Botol plastik itu berasal dari berbagai aktivitas di kawasan Bintan Resorts, seperti kegiatan dan acara, hotel, restoran, penghuni kawasan, serta aktivitas lainnya. Bank Sampah Desaku Sebong Lagoi merupakan bagian dari program pemberdayaan masyarakat yang telah dibina Bintan Resorts sejak 2024.
Ray menyebut keberadaan bank sampah tidak hanya menjaga kebersihan lingkungan, tetapi juga membuka peluang nilai ekonomi bagi warga. "Sampah yang dapat dimanfaatkan seperti botol-botol plastik akan dicacah dan diolah sebagai bahan baku untuk menghasilkan berbagai produk bernilai guna," ujarnya.
Sampah yang tidak dapat dimanfaatkan kembali akan ditangani sesuai jenis dan karakteristiknya.
Kawasan 23.000 Hektare dengan Garis Pantai 42,3 Kilometer
Bintan Resorts mengelola kawasan seluas sekitar 23.000 hektare atau setara sekitar sepertiga luas Singapura. Dari luasan itu, sekitar 19.000 hektare telah dikembangkan dengan garis pantai mencapai kurang lebih 42,3 kilometer.
Cakupan kawasan sebesar itu membuat pengelolaan lingkungan bergantung pada kolaborasi perusahaan, hotel operator, masyarakat, dan berbagai pihak yang beraktivitas di dalamnya.
Bakau hingga Konservasi Penyu Hijau
Selain pengelolaan sampah lewat bank sampah, Bintan Resorts menjalankan sejumlah program lingkungan lain.
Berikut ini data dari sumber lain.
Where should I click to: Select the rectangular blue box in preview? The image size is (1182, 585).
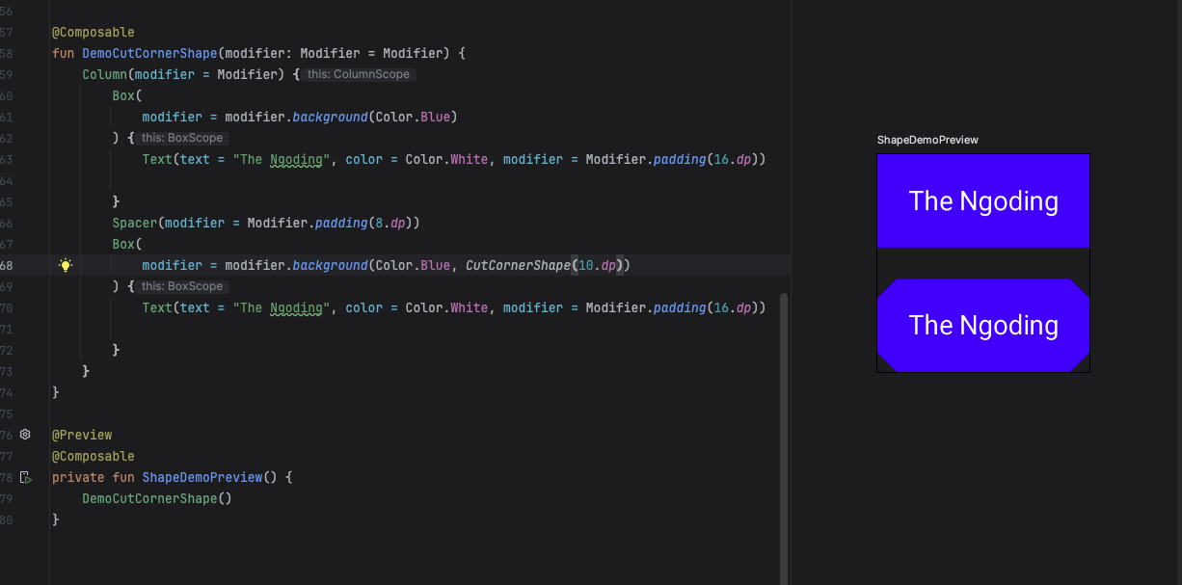click(982, 200)
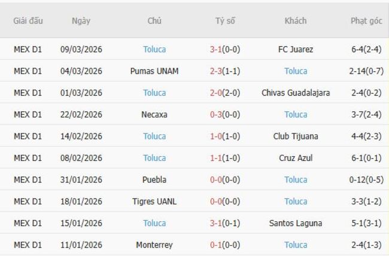Open Necaxa team link

coord(154,114)
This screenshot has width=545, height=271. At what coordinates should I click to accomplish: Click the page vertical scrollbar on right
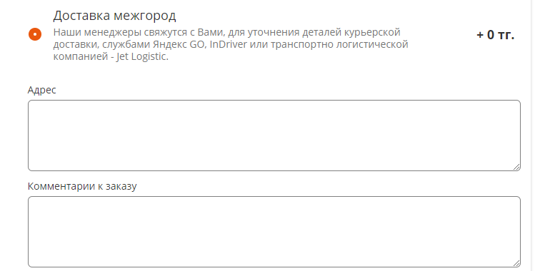(538, 136)
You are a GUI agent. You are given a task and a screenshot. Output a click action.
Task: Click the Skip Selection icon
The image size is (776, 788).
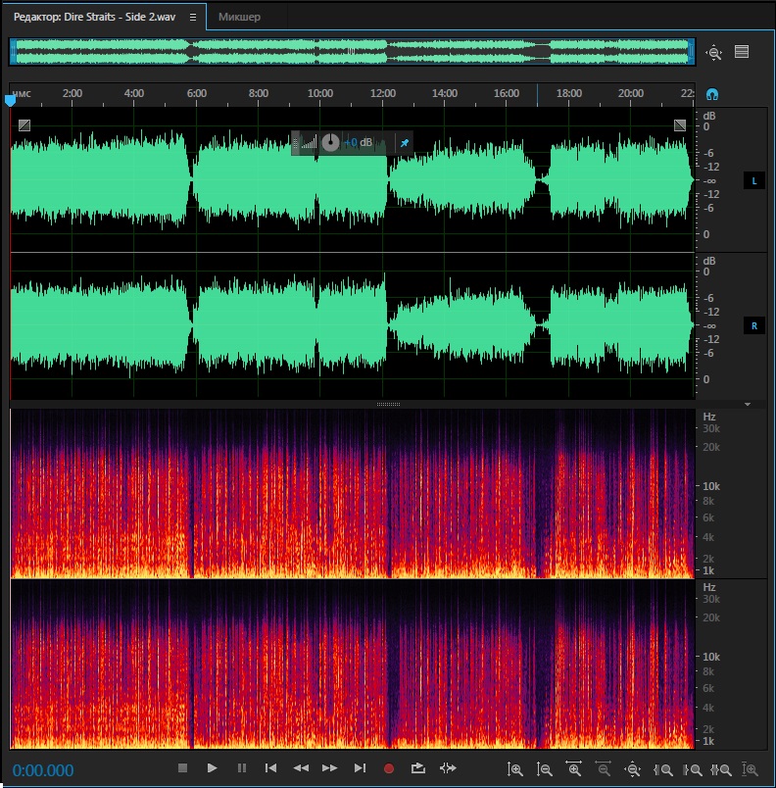[448, 768]
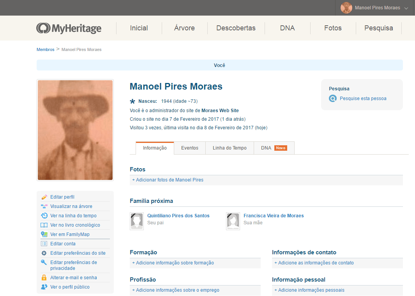Open the user account dropdown arrow
415x296 pixels.
[406, 8]
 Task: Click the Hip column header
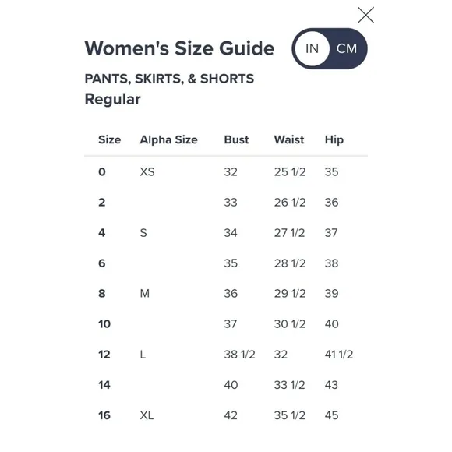pos(334,140)
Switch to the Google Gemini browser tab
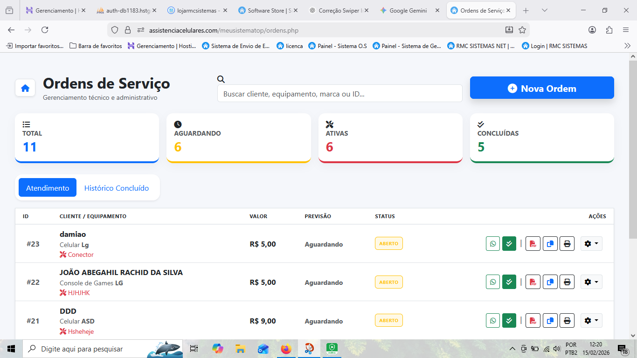 pyautogui.click(x=408, y=10)
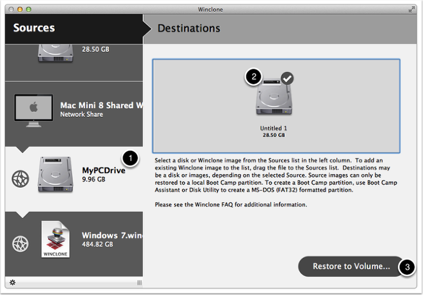This screenshot has width=423, height=295.
Task: Click the green zoom button in title bar
Action: (x=29, y=9)
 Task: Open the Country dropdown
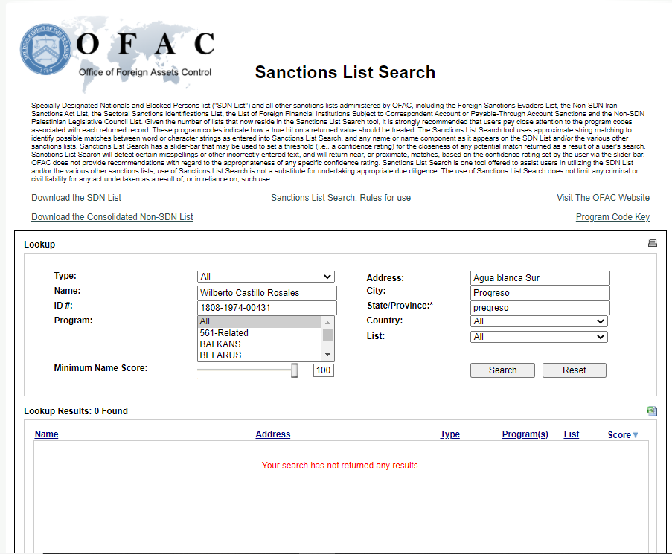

Penanaman bibit bakau dilakukan untuk menjaga garis pantai dan mendukung habitat laut.
Program konservasi penyu hijau juga berjalan melalui pengumpulan dan pemantauan inkubasi telur hingga pelepasan tukik ke laut setelah menetas. Rangkaian program itu menjadi bagian dari upaya menjaga keberlanjutan kawasan wisata sekaligus menumbuhkan kesadaran bahwa kelestarian destinasi adalah tanggung jawab bersama.